● The task
Once you find the line with "Viewport: 1568px width, 770px height." in the data that follows, repeat it and every line after it exactly, through the line with "Given: Enable Search selected category only".

● Recorded data
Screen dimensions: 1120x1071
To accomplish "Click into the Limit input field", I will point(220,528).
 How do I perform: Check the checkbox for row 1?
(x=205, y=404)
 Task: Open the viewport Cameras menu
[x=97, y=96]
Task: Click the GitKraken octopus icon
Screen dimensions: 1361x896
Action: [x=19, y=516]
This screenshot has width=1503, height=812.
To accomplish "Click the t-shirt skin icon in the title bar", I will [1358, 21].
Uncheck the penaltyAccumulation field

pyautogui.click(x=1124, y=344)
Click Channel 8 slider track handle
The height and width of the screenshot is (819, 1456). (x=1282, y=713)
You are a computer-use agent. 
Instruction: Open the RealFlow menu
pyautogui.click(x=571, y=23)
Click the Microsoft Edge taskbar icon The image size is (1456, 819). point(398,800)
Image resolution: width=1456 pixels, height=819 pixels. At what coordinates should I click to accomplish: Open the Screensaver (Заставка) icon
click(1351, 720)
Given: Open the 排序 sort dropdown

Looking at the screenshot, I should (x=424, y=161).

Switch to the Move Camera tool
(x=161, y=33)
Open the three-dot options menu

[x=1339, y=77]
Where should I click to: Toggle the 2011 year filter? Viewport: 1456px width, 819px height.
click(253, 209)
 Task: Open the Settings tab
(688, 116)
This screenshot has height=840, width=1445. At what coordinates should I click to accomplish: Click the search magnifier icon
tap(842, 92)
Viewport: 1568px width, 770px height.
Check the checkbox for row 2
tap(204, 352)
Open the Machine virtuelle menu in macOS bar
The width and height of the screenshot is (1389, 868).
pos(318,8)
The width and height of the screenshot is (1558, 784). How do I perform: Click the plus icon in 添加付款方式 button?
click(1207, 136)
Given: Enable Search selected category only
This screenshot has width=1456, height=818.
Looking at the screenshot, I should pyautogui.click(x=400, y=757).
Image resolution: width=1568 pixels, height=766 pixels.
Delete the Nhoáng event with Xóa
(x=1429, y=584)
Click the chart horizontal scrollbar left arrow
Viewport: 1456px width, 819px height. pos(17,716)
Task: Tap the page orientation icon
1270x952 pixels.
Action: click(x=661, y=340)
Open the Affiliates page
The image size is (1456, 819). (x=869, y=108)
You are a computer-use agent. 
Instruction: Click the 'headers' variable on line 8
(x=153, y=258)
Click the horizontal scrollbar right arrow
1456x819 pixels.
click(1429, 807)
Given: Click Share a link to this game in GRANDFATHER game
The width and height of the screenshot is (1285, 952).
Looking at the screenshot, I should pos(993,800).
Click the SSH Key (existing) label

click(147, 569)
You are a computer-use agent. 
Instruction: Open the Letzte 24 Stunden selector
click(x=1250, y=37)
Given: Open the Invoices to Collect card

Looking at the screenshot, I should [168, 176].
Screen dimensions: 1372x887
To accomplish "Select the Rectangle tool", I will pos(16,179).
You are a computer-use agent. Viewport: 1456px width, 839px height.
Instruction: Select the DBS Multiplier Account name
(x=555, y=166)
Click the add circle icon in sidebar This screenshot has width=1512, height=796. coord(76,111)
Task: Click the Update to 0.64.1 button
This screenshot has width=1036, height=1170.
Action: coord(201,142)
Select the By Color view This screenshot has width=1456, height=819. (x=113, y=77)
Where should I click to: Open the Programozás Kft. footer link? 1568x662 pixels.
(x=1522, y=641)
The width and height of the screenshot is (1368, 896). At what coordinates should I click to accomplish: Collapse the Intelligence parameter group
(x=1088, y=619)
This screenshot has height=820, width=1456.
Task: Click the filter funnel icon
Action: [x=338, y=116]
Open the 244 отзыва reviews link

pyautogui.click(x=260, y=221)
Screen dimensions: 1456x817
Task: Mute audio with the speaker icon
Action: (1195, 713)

● Solution below
Viewport: 1568px width, 770px height.
Check the checkbox for row 2
tap(204, 352)
Open the Machine virtuelle menu in macOS bar
The width and height of the screenshot is (1389, 868).
pos(318,8)
The width and height of the screenshot is (1558, 784). How do I perform: Click the plus icon in 添加付款方式 button?
click(1207, 136)
Given: Enable Search selected category only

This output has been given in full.